--- START ---

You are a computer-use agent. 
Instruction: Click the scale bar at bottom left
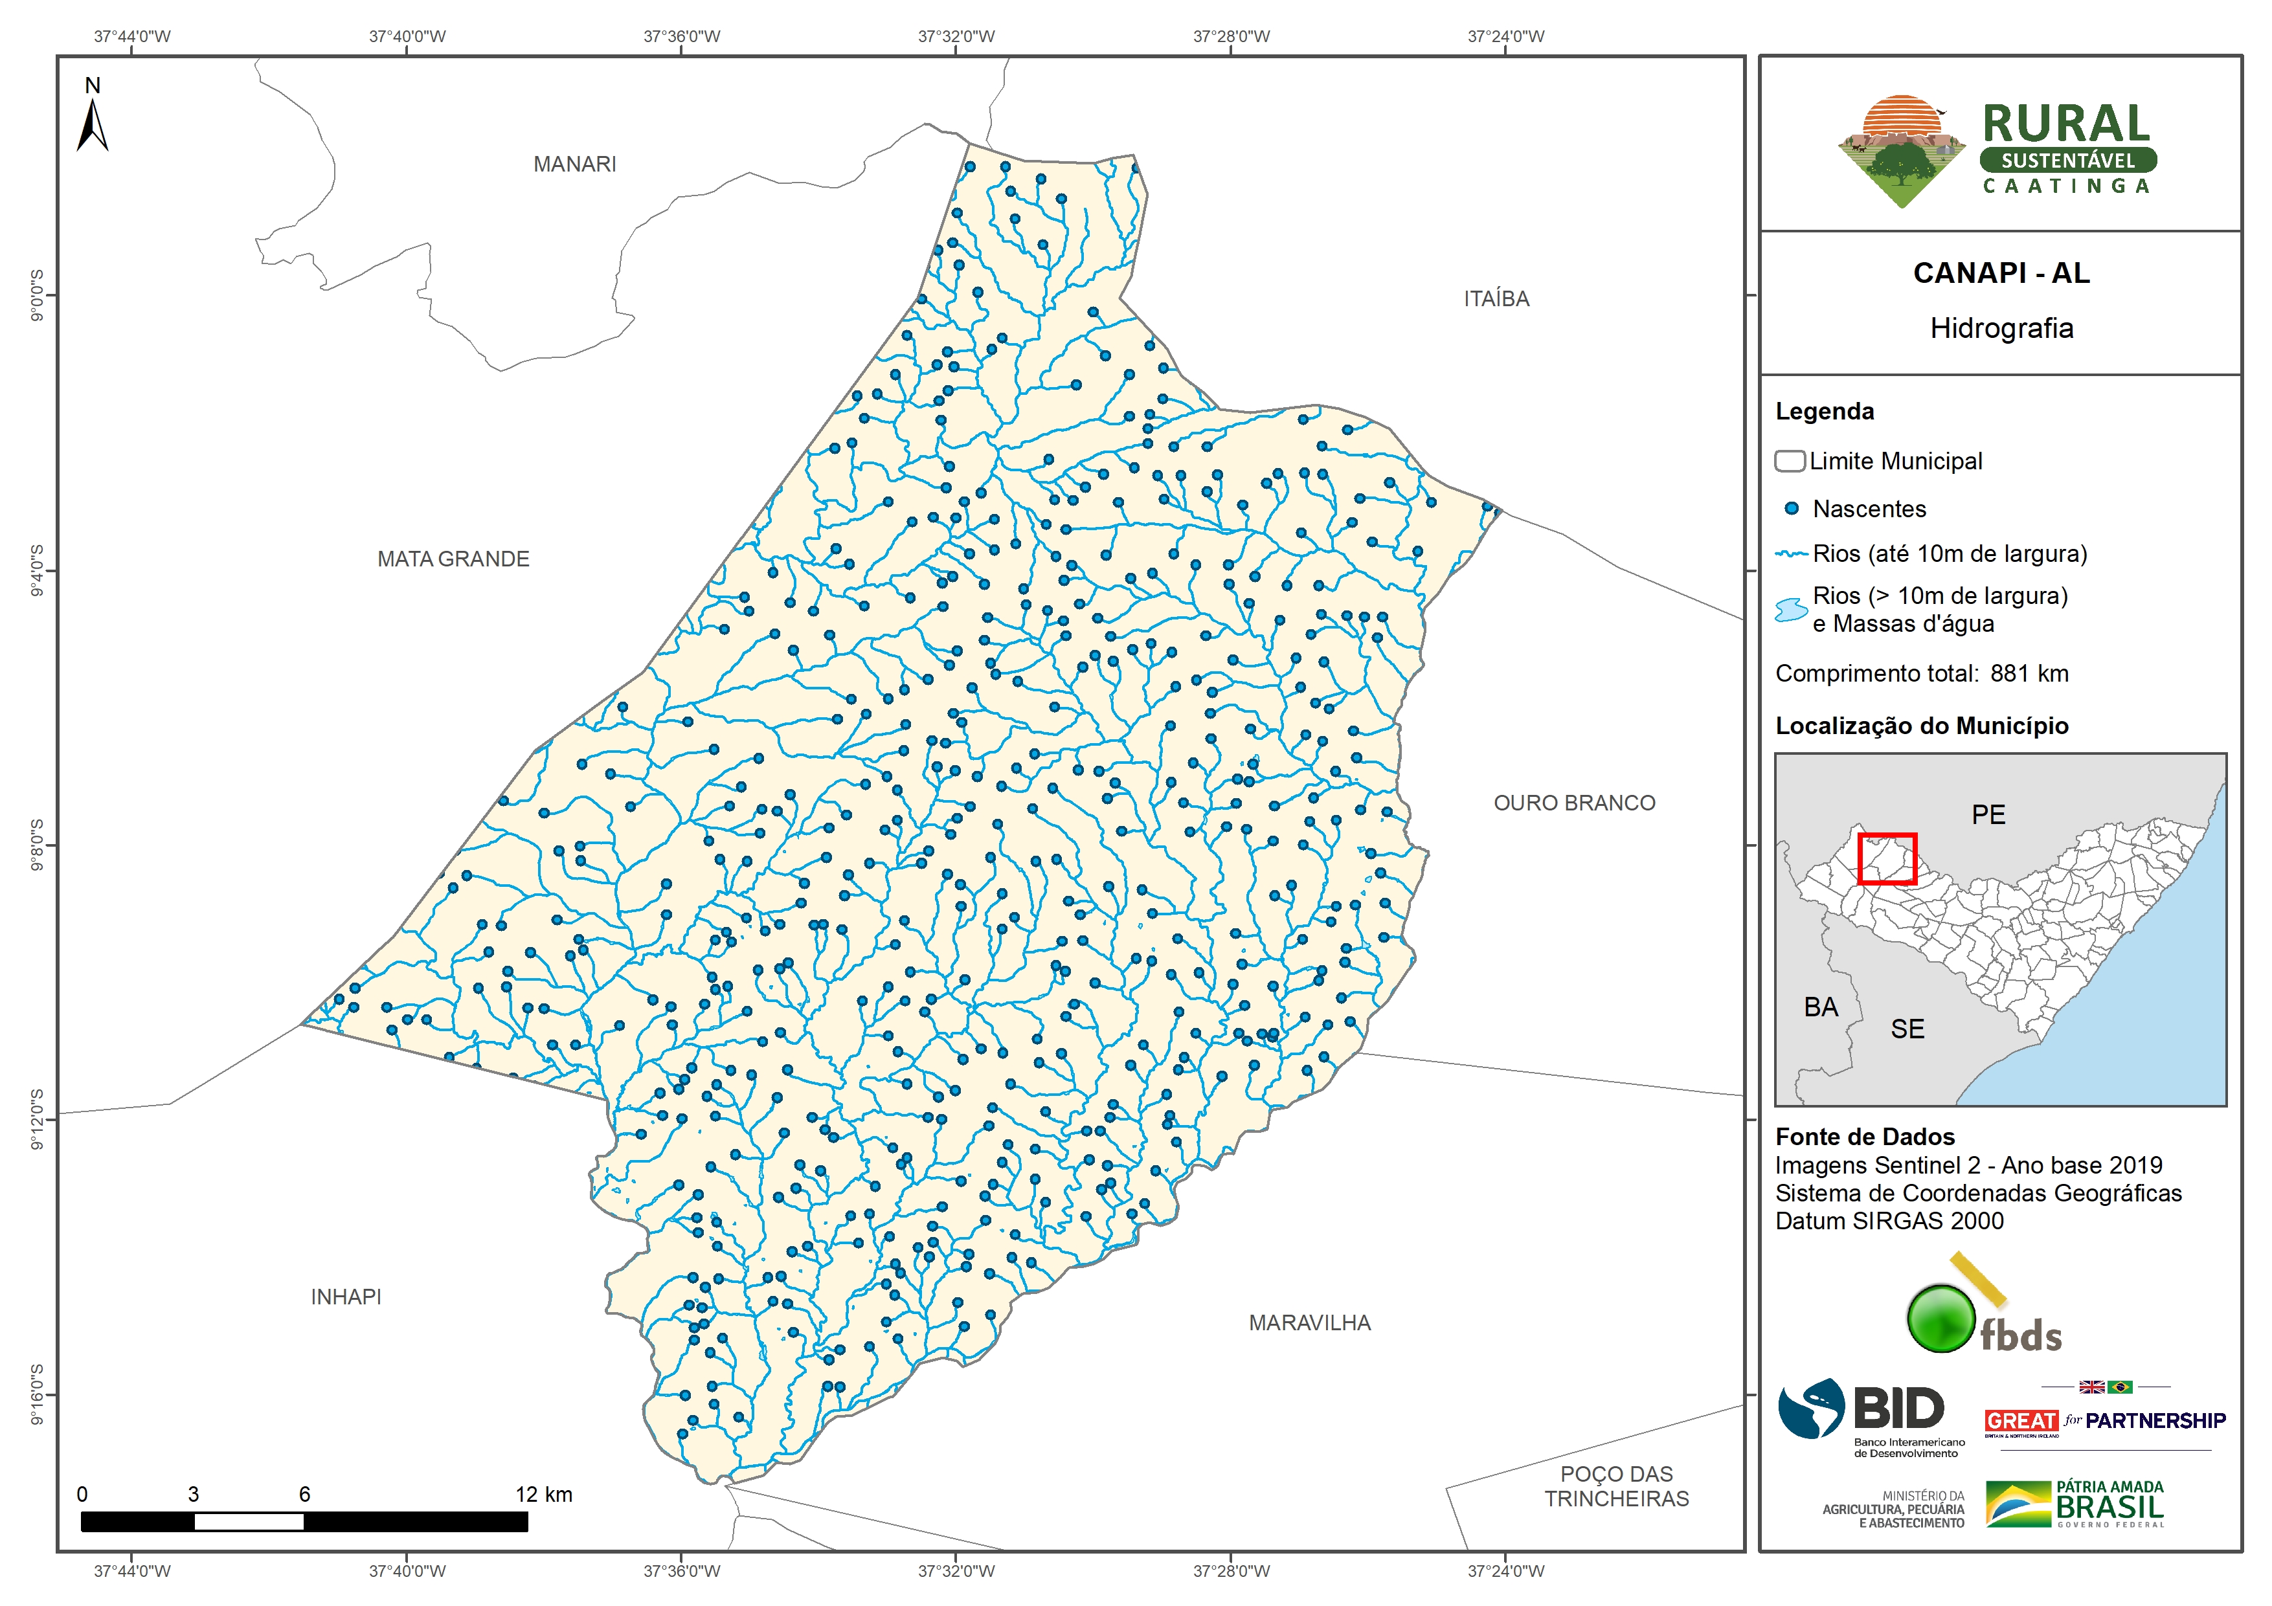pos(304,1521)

--- END ---
--- START ---

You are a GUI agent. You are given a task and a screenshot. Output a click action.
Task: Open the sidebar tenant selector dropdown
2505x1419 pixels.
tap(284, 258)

--- END ---
--- START ---

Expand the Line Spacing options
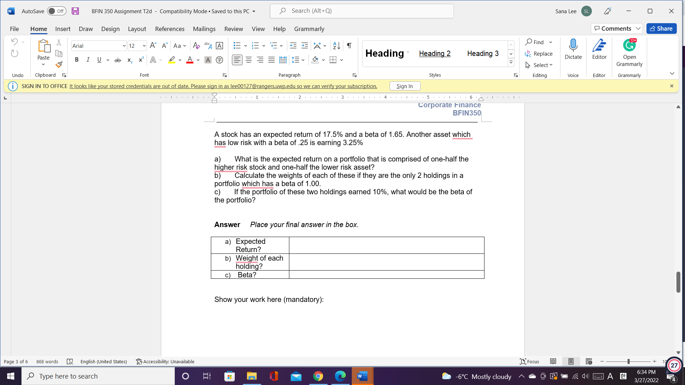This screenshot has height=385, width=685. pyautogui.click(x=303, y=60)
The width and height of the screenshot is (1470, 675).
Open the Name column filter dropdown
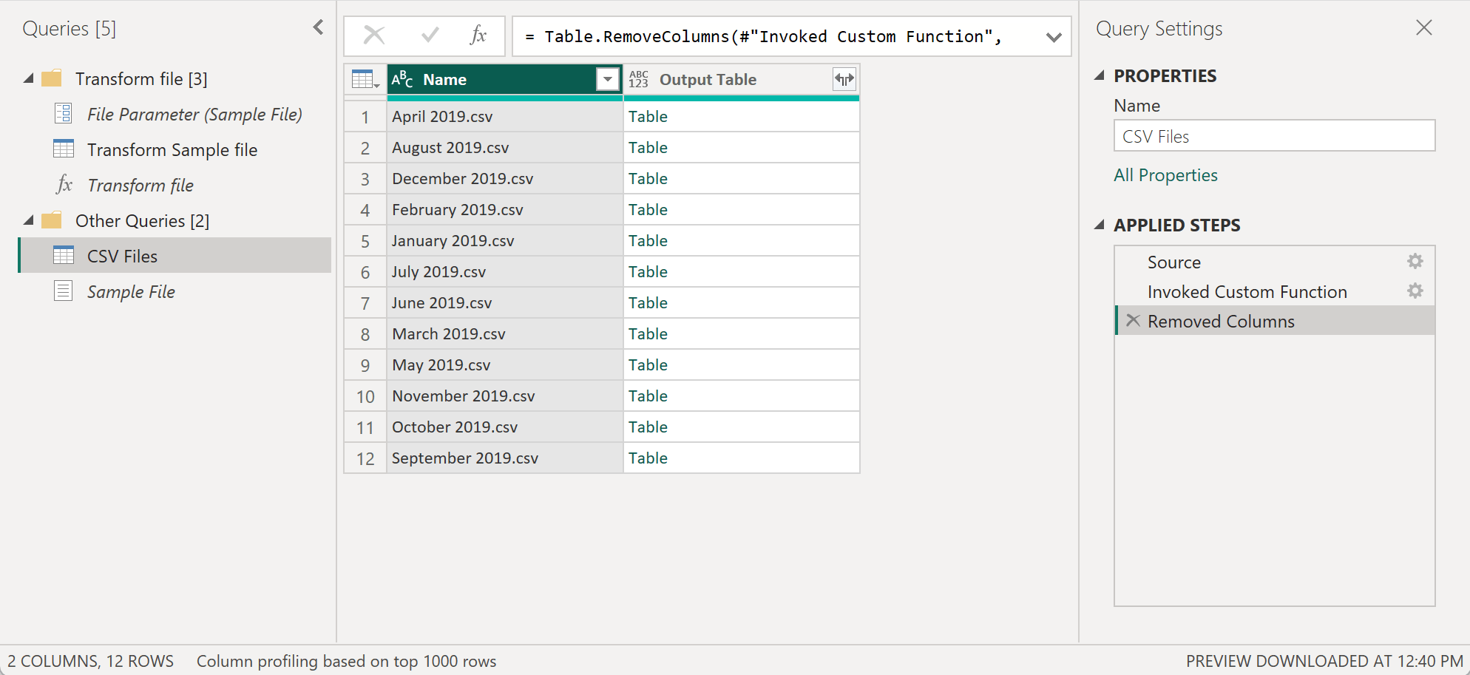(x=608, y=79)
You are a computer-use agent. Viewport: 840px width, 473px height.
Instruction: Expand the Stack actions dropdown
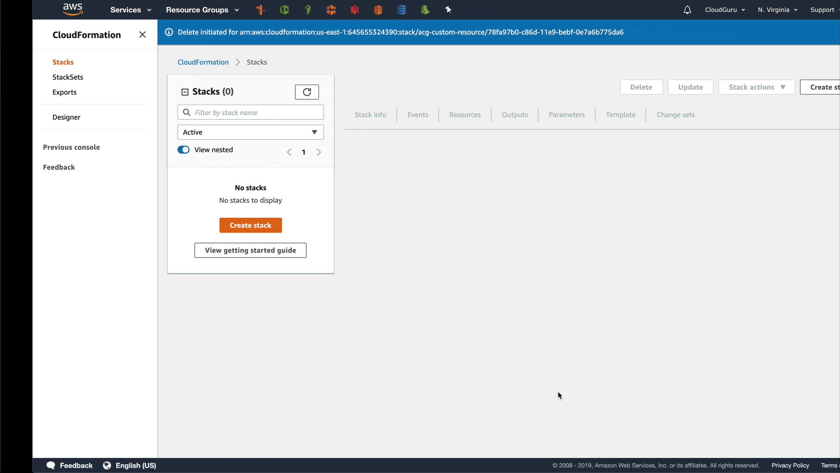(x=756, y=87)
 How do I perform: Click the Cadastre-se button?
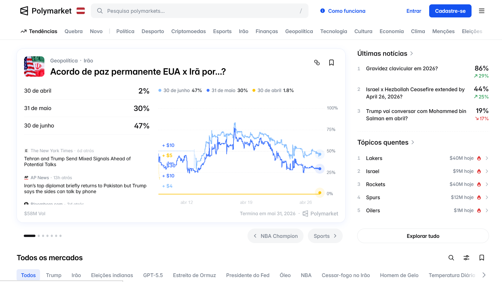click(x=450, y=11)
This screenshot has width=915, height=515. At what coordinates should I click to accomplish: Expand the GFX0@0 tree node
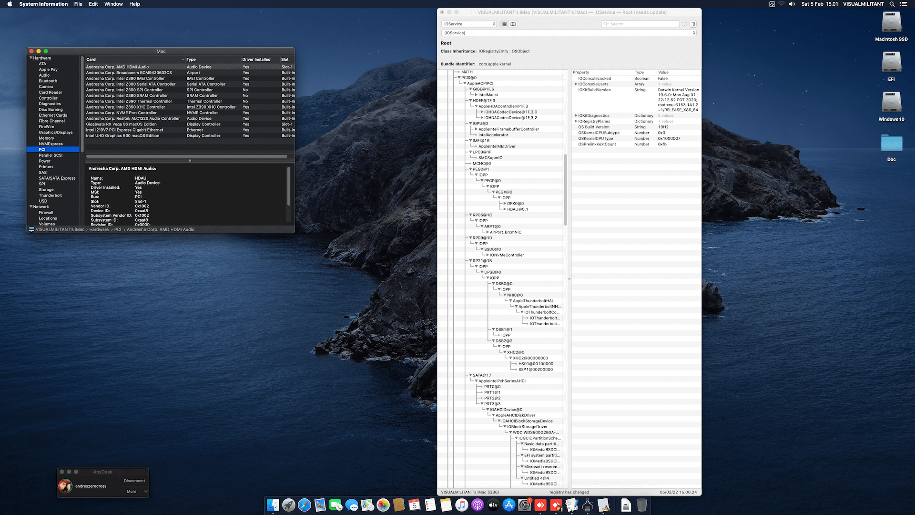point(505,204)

--- END ---

Select and copy each line from the data that includes the word "computer".

You are a computer-use agent. 
You are a computer-use agent. Viewport: 840px width, 473px height.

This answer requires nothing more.